• [GIVEN RECORDS]:

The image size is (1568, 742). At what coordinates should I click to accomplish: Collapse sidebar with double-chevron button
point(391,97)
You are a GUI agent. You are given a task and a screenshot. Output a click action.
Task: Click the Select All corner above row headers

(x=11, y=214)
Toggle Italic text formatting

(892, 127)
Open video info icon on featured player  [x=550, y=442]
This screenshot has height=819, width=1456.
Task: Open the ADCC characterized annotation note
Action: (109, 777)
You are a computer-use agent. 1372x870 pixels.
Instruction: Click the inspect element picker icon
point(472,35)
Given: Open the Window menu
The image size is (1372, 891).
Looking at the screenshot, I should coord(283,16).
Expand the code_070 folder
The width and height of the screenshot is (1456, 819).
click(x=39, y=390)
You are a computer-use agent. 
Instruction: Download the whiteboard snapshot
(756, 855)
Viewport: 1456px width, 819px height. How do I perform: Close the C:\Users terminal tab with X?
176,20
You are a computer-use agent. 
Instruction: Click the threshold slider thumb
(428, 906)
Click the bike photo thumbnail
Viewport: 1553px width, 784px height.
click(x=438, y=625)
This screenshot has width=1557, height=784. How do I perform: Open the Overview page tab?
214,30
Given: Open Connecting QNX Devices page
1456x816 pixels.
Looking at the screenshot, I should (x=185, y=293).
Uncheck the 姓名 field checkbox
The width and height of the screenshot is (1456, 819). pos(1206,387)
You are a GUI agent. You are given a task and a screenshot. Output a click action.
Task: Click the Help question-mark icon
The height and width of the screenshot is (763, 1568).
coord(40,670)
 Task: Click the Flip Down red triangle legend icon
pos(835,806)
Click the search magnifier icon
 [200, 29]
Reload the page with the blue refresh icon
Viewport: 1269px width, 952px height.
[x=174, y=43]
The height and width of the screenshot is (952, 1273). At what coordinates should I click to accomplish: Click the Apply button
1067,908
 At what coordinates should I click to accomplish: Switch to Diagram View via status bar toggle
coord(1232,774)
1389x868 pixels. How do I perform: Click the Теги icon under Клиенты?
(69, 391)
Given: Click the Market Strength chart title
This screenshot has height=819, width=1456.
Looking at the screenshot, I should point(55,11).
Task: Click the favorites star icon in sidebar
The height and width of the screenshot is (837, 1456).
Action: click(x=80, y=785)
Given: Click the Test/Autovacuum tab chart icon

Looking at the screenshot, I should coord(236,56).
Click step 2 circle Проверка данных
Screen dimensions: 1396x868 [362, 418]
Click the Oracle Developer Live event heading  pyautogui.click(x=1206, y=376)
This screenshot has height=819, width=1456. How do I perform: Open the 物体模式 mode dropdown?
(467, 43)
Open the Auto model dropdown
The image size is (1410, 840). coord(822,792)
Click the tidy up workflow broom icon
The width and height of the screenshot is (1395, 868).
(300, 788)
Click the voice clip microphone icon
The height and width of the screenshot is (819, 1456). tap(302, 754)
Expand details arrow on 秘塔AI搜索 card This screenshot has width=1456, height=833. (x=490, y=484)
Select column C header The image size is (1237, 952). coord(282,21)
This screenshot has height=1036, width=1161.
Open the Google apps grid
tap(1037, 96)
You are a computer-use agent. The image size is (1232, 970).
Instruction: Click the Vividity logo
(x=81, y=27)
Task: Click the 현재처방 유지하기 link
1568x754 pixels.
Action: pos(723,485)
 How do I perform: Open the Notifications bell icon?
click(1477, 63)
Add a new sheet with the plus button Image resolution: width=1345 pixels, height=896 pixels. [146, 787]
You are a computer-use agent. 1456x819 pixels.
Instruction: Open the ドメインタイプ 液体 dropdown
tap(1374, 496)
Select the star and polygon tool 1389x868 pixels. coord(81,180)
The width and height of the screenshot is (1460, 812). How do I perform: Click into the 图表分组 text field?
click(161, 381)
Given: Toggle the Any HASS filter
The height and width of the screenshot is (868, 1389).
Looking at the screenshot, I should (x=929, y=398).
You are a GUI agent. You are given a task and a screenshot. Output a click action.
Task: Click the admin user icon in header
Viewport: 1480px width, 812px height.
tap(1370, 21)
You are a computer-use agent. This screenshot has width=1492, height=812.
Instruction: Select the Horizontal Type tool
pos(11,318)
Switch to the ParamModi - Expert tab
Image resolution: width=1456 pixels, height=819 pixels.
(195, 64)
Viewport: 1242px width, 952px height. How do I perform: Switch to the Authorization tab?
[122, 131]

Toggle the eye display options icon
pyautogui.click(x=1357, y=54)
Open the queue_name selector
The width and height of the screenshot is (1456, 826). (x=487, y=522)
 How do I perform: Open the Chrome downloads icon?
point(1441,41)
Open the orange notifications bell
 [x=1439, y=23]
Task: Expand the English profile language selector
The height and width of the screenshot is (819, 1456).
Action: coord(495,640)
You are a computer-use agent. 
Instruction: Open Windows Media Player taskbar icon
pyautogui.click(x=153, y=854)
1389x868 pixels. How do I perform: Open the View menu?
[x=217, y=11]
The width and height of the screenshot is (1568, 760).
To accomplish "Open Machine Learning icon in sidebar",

• [EXERCISE]: Write out every line of the material exactly as it appears.

• [THE ANSWER]:
The image size is (1568, 742). At what coordinates should I click to accomplish: Collapse sidebar with double-chevron button
point(391,97)
You are a GUI agent. You are given a task and a screenshot. Output a click action.
Task: Click the Select All corner above row headers

(x=11, y=214)
Toggle Italic text formatting

(892, 127)
Open video info icon on featured player  [x=550, y=442]
This screenshot has height=819, width=1456.
Task: Open the ADCC characterized annotation note
Action: (109, 777)
You are a computer-use agent. 1372x870 pixels.
Instruction: Click the inspect element picker icon
point(472,35)
Given: Open the Window menu
The image size is (1372, 891).
Looking at the screenshot, I should coord(283,16).
Expand the code_070 folder
The width and height of the screenshot is (1456, 819).
click(x=39, y=390)
You are a computer-use agent. 
Instruction: Download the whiteboard snapshot
(756, 855)
Viewport: 1456px width, 819px height. How do I perform: Close the C:\Users terminal tab with X?
176,20
You are a computer-use agent. 
Instruction: Click the threshold slider thumb
(428, 906)
Click the bike photo thumbnail
Viewport: 1553px width, 784px height.
click(x=438, y=625)
This screenshot has width=1557, height=784. How do I perform: Open the Overview page tab?
214,30
Given: Open Connecting QNX Devices page
1456x816 pixels.
Looking at the screenshot, I should (x=185, y=293).
Uncheck the 姓名 field checkbox
The width and height of the screenshot is (1456, 819). pos(1206,387)
You are a GUI agent. You are given a task and a screenshot. Output a click action.
Task: Click the Help question-mark icon
The height and width of the screenshot is (763, 1568).
coord(40,670)
 Task: Click the Flip Down red triangle legend icon
pos(835,806)
Click the search magnifier icon
 [200, 29]
Reload the page with the blue refresh icon
Viewport: 1269px width, 952px height.
[x=174, y=43]
The height and width of the screenshot is (952, 1273). At what coordinates should I click to accomplish: Click the Apply button
1067,908
 At what coordinates should I click to accomplish: Switch to Diagram View via status bar toggle
coord(1232,774)
1389x868 pixels. How do I perform: Click the Теги icon under Клиенты?
(69, 391)
Given: Click the Market Strength chart title
This screenshot has height=819, width=1456.
Looking at the screenshot, I should point(55,11).
Task: Click the favorites star icon in sidebar
The height and width of the screenshot is (837, 1456).
Action: click(x=80, y=785)
Given: Click the Test/Autovacuum tab chart icon

Looking at the screenshot, I should coord(236,56).
Click step 2 circle Проверка данных
Screen dimensions: 1396x868 [362, 418]
Click the Oracle Developer Live event heading  pyautogui.click(x=1206, y=376)
This screenshot has height=819, width=1456. How do I perform: Open the 物体模式 mode dropdown?
(467, 43)
Open the Auto model dropdown
The image size is (1410, 840). coord(822,792)
Click the tidy up workflow broom icon
The width and height of the screenshot is (1395, 868).
(300, 788)
Click the voice clip microphone icon
The height and width of the screenshot is (819, 1456). tap(302, 754)
Expand details arrow on 秘塔AI搜索 card This screenshot has width=1456, height=833. (x=490, y=484)
Select column C header The image size is (1237, 952). coord(282,21)
This screenshot has height=1036, width=1161.
Open the Google apps grid
tap(1037, 96)
You are a computer-use agent. The image size is (1232, 970).
Instruction: Click the Vividity logo
(x=81, y=27)
Task: Click the 현재처방 유지하기 link
1568x754 pixels.
Action: pos(723,485)
 How do I perform: Open the Notifications bell icon?
click(1477, 63)
Add a new sheet with the plus button Image resolution: width=1345 pixels, height=896 pixels. [146, 787]
You are a computer-use agent. 1456x819 pixels.
Instruction: Open the ドメインタイプ 液体 dropdown
tap(1374, 496)
Select the star and polygon tool 1389x868 pixels. coord(81,180)
The width and height of the screenshot is (1460, 812). How do I perform: Click into the 图表分组 text field?
click(161, 381)
Given: Toggle the Any HASS filter
The height and width of the screenshot is (868, 1389).
Looking at the screenshot, I should (x=929, y=398).
You are a GUI agent. You are given a task and a screenshot. Output a click action.
Task: Click the admin user icon in header
Viewport: 1480px width, 812px height.
tap(1370, 21)
You are a computer-use agent. This screenshot has width=1492, height=812.
Instruction: Select the Horizontal Type tool
pos(11,318)
Switch to the ParamModi - Expert tab
Image resolution: width=1456 pixels, height=819 pixels.
(195, 64)
Viewport: 1242px width, 952px height. How do I perform: Switch to the Authorization tab?
[122, 131]

Toggle the eye display options icon
pyautogui.click(x=1357, y=54)
Open the queue_name selector
The width and height of the screenshot is (1456, 826). (x=487, y=522)
 How do I perform: Open the Chrome downloads icon?
point(1441,41)
Open the orange notifications bell
 [x=1439, y=23]
Task: Expand the English profile language selector
The height and width of the screenshot is (819, 1456).
Action: coord(495,640)
You are a computer-use agent. 
Instruction: Open Windows Media Player taskbar icon
pyautogui.click(x=153, y=854)
1389x868 pixels. How do I perform: Open the View menu?
[x=217, y=11]
The width and height of the screenshot is (1568, 760).
To accomplish "Open Machine Learning icon in sidebar",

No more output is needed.